The 5 QButtonUIs can be installed by calling:
button.setUI(new BevelButtonUI());
button.setUI(new GradientButtonUI());
button.setUI(new RecessedButtonUI());
button.setUI(new RoundRectButtonUI());
button.setUI(new SquareButtonUI());
All configuration controls have specific tooltips that describe what property they define.
How It Works
AquaButtonUI
If you're viewing this on Mac: the default ButtonUI is the AquaButtonUI. This demo shows off 3 special features of the AquaButtonUI:
- Button Type: Apple offers a few specific button types to choose from. There used to be more, and they used to have specific roles/usages. But now Apple has simpler guidelines, and for the most part they encourage you to just the default push button.
- Segment Position: If a button type supports segmented positions: then the demo includes three consecutive buttons "Left", "Middle", "Right". Segmented buttons are still often used in toolbars in Mac applications.
- Size Variant: these help shrink buttons ("regular", "small", "mini"). I don't have any examples handy that demonstrate whether Apple still encourages using this practice, though.
QButtonUI
This demo also includes five new UIs: BevelButtonUI, GradientButtonUI, RecessedButtonUI, RoundRectButtonUI, SquareButtonUI. These are all subclasses of the abstract QButtonUI class. QButtonUI subclasses include the following options:
- Segment Positions: these are similar to Apple's implementation. QButtonUIs also include vertical segment positions, although this is not included in the demo. (Because, really, who needs vertically segmented buttons?)
- Paint Stroke: these buttons are mostly rendered using a call to
Graphics2D.fill(shape) and a separate call to Graphics2D.draw(shape). This client property toggles off the Graphics2D.draw(..) instruction. (The AbstractButton.isContentAreaFilled() method is used to toggle the Graphics2D.fill(..) instruction.)

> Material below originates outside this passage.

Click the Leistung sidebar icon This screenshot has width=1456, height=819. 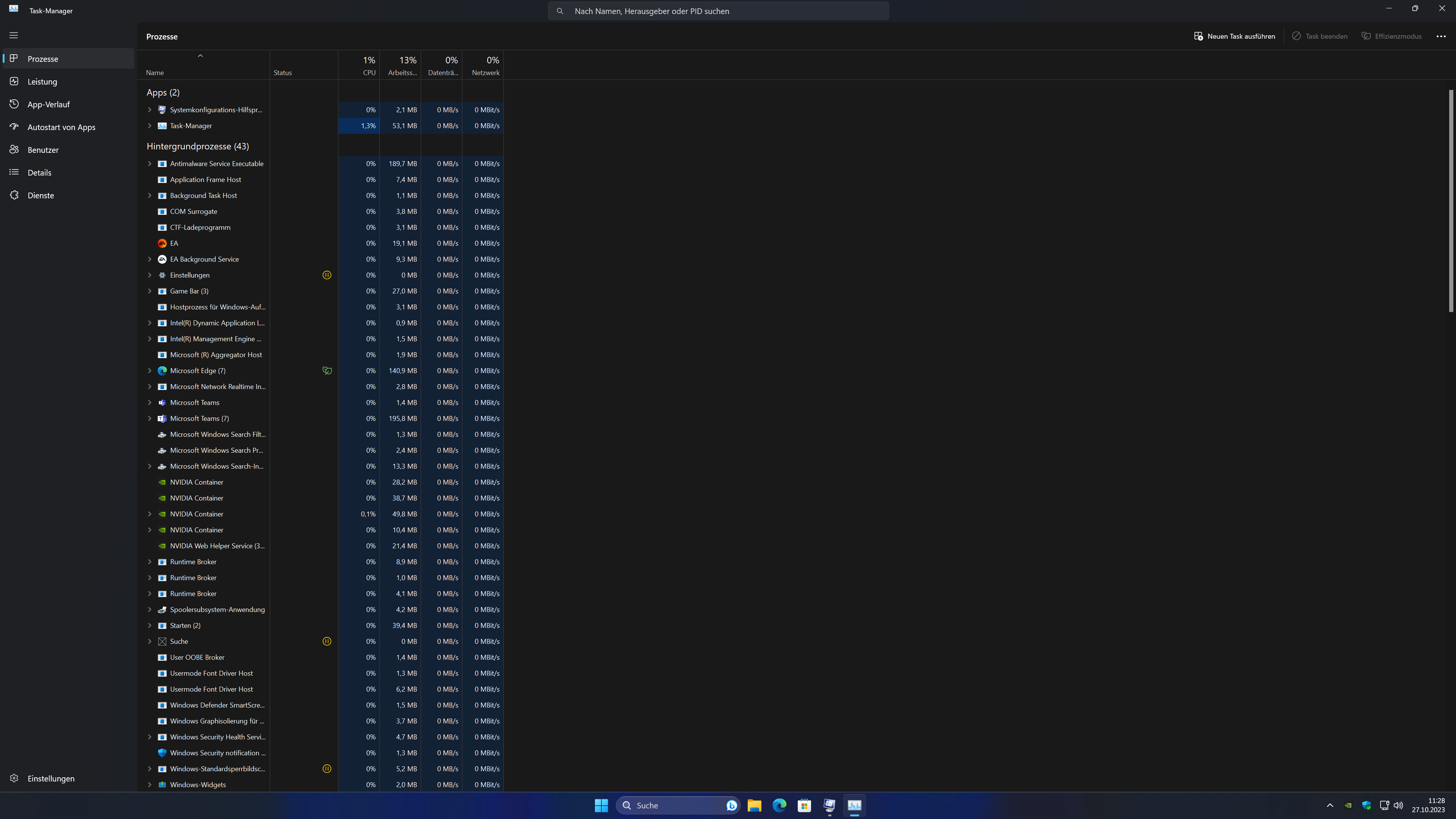14,82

- Paint Focus: focus can be painted outside the button shape or inside the button shape. (And
AbstractButton.setFocusPainted(..) toggles the presence of a painted focus entirely.)
- Buttons can also be rendered as a circle. This option is intended to only be used for buttons with an icon and no text. For example: a help button or a play/pause button.
- QButtonUIs can be converted to QComboBoxUIs so your JComboBoxes can match your JButtons in appearance. QComboBoxes include Apple's concept of being a "Pop-Up" button vs being a "Pull-Down" button.
There is no "size variant" option, but you can manually change the corner radius size and font size of buttons tweak the size.
QButtonUIs are vector-based, so if you render them on high-resolution monitors or otherwise change their size they should scale well.